Reputation: 1534
My client needs to have a CSV with name,surname,DOB from their accounting database.
The problem is, their accounting software is "in the cloud" (hence, in someone else's computer and freely accessible from anyone in the world) and all this webapp can do is generate a very badly formatted "welcome card pdf", like this
hi <newline>
<lots of spaces>my name is %name% <lots of spaces> %surname%
<lots of newlines and spaces to simulate text alignment to the right>I was born in %dob
<newpage>
So, all I can get is a 500 pages PDF with this unusable content.
Is there a way to extract data from such a file?
Upvotes: 1
Views: 399
Reputation: 1534
I did it! Thanks for the hints, this is how I made the useless PDF become an useful CSV:
cat -A
;
Upvotes: 1
Reputation: 678
It is important to know if you have to do this multiple times or just once to one 500 page file. I will assume just once.
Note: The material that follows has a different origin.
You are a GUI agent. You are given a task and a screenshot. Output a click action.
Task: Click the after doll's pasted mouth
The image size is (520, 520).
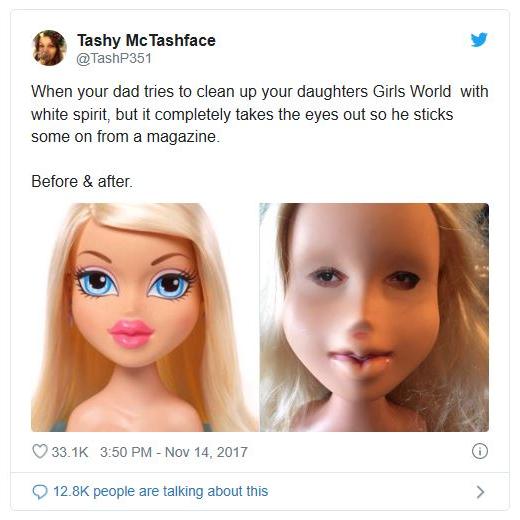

In which case, get PDF converted to XML (if at all possible) or text file (many converters available - just google).
Then it is important to know if all 'records' are formatted the same way - so is the format: .... firstname...lastname...dob...addressline1.... (where ... is stuff you don't want)
Are there always 'labels' or 'tags' that tell you the next thing is 'address line 1' or if a value is missed can you tell?
If the structure is always the same and you can tell if a value is not on this record then you have a fighting chance to write regex expressions to transform it to a decent format. Otherwise it will be very hard but you might be able to harvest a lot (if not all) the info.
Upvotes: 2